*WRITTEN TASK:* In the records below, copy out word for word the lines from the one containing "Given: Toggle the" to the one containing "Action: [41, 101]", both included.

*INPUT:*
__________

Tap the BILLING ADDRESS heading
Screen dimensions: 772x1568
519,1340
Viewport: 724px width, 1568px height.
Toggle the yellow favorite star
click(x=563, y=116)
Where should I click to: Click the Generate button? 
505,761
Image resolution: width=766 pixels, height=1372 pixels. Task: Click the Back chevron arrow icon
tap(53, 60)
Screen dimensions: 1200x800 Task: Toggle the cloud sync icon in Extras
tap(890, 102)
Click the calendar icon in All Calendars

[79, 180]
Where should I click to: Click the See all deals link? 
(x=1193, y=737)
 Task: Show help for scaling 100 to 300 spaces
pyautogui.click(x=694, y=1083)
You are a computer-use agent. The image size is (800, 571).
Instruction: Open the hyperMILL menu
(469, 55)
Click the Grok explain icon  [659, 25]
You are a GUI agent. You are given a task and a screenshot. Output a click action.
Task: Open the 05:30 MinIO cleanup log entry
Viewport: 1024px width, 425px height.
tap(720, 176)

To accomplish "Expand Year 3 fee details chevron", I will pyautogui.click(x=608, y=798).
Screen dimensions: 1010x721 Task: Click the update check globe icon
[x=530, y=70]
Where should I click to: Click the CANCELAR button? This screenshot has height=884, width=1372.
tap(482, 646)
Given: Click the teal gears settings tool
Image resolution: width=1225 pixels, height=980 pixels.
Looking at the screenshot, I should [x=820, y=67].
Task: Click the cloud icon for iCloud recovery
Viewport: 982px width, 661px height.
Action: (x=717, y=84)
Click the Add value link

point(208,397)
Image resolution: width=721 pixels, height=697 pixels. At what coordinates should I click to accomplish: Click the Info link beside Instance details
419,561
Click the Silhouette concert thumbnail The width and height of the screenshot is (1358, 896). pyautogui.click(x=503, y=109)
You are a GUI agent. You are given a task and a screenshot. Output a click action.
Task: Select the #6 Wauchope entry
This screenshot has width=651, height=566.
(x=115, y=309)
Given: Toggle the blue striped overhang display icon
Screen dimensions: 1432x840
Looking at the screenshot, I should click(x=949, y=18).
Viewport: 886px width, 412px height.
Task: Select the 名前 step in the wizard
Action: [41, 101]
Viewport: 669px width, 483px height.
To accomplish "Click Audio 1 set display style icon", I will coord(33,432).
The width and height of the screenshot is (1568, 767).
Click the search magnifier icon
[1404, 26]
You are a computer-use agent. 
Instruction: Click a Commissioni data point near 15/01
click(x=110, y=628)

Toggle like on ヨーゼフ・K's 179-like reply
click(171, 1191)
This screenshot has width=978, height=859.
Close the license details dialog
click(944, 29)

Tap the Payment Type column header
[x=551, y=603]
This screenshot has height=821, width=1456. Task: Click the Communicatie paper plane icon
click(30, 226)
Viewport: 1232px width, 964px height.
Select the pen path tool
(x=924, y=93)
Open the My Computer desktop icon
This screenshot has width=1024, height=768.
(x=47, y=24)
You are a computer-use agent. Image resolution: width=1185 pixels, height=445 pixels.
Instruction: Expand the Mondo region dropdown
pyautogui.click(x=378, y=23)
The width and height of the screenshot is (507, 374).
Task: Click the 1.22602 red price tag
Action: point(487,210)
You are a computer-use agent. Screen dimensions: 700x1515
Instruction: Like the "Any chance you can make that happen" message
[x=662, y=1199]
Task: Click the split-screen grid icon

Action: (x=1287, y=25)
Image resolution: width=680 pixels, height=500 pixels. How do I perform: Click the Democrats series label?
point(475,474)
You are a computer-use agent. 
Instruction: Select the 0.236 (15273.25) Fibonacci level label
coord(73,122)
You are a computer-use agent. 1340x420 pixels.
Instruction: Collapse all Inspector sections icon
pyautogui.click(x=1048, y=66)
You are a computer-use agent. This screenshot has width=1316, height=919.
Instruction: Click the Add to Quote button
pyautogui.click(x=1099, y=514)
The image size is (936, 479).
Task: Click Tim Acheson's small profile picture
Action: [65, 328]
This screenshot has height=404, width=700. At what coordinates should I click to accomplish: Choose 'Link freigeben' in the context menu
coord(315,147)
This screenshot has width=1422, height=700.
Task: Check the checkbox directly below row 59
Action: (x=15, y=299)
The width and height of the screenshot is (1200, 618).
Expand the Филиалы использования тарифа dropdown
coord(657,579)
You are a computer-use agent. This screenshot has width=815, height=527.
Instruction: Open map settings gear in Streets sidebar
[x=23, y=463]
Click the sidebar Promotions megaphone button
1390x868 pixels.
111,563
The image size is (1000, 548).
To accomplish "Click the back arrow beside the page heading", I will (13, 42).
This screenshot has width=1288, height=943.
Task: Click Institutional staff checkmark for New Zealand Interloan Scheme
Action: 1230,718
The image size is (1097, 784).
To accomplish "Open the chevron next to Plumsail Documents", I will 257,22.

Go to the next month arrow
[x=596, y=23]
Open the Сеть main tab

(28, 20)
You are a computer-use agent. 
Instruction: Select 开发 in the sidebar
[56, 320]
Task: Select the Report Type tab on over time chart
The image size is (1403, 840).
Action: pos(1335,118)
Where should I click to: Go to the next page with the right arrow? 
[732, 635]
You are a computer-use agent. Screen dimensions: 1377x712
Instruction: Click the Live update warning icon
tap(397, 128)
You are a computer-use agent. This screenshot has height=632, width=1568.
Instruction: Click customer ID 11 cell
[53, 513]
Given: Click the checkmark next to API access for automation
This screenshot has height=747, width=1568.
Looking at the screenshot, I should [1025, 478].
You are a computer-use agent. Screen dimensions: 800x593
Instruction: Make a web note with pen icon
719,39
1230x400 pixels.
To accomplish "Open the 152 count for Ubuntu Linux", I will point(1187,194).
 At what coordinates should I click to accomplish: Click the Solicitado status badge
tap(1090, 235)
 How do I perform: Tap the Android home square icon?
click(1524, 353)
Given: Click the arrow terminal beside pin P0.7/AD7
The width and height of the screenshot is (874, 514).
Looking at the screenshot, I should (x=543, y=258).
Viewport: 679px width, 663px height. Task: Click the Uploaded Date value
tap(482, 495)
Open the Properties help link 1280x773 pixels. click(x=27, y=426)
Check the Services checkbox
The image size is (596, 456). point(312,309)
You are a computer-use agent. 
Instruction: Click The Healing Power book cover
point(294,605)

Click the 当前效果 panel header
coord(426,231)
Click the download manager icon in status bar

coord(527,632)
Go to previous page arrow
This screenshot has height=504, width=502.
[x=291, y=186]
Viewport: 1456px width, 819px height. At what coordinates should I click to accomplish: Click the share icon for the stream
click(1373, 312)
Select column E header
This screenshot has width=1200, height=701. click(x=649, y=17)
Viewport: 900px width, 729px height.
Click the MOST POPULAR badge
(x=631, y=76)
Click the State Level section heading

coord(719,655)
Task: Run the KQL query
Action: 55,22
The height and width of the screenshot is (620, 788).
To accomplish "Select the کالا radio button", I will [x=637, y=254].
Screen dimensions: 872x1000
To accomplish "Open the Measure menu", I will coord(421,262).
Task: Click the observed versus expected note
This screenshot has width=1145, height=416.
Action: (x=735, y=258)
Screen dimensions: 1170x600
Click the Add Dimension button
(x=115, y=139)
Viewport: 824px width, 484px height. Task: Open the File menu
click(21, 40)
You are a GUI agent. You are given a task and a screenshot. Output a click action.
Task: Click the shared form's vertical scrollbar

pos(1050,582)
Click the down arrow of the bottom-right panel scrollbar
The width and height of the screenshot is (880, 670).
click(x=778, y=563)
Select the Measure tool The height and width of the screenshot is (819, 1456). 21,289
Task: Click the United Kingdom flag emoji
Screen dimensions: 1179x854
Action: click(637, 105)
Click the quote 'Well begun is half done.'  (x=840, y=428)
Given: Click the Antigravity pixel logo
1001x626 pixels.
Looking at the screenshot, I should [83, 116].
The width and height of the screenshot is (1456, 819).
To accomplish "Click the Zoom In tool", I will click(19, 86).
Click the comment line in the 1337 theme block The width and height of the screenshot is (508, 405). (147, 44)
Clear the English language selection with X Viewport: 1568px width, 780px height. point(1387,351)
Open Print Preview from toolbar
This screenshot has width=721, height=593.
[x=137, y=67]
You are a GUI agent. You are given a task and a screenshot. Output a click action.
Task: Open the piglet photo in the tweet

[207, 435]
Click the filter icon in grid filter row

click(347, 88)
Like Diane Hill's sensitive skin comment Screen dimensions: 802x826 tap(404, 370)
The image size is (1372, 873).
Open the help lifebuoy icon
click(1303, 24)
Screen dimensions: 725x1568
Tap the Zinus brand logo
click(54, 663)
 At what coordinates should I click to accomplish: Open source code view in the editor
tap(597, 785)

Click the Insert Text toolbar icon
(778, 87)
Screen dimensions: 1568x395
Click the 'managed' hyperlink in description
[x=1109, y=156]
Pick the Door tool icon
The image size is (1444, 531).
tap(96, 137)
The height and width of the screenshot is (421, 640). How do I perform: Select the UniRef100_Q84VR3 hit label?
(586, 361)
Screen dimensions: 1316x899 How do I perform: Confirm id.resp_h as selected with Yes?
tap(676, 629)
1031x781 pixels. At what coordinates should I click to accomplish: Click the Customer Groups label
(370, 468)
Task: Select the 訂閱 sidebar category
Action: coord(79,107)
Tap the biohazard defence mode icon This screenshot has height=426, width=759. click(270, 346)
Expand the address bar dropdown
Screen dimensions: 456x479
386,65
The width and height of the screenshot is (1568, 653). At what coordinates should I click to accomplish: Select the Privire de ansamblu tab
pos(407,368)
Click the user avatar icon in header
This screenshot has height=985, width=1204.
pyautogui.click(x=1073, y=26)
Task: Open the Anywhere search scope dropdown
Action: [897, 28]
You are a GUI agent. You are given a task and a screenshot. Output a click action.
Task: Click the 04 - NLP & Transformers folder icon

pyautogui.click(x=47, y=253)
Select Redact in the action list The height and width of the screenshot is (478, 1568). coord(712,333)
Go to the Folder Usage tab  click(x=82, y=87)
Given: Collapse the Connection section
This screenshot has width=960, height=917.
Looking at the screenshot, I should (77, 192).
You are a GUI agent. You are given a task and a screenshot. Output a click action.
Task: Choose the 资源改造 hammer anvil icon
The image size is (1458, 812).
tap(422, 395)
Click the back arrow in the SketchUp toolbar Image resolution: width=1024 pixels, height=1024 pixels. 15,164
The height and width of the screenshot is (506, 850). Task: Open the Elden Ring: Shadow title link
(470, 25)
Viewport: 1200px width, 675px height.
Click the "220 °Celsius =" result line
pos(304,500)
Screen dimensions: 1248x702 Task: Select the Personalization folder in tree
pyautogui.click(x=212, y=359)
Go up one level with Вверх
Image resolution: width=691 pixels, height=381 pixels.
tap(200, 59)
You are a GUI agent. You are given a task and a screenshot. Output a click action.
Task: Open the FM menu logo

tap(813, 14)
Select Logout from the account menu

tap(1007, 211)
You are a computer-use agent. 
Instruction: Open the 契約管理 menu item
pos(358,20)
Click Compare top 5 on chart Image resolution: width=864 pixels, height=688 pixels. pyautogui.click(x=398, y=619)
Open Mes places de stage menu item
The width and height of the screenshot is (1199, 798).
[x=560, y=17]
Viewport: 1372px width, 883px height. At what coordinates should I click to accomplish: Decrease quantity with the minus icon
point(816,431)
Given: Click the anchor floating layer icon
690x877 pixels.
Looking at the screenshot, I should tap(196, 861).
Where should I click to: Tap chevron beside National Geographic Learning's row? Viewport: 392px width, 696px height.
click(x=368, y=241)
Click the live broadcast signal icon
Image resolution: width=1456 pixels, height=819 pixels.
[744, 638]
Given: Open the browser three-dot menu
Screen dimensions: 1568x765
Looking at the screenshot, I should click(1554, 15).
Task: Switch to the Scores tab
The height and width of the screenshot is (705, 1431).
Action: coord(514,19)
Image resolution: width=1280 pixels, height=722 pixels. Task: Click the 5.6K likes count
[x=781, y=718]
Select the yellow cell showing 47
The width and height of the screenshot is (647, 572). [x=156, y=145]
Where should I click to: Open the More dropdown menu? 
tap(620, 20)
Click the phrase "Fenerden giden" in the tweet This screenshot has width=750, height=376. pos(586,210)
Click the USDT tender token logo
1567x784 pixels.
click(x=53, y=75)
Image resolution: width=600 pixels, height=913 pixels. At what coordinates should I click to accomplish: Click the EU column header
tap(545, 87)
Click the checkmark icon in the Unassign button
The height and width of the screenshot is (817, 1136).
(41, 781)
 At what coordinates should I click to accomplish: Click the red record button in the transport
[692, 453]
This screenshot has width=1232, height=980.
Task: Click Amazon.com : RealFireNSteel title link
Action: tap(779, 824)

__________

*SOLUTION:*
Given: Toggle the blue striped overhang display icon
Screen dimensions: 1432x840
Looking at the screenshot, I should click(x=949, y=18).
Viewport: 886px width, 412px height.
Task: Select the 名前 step in the wizard
Action: [41, 101]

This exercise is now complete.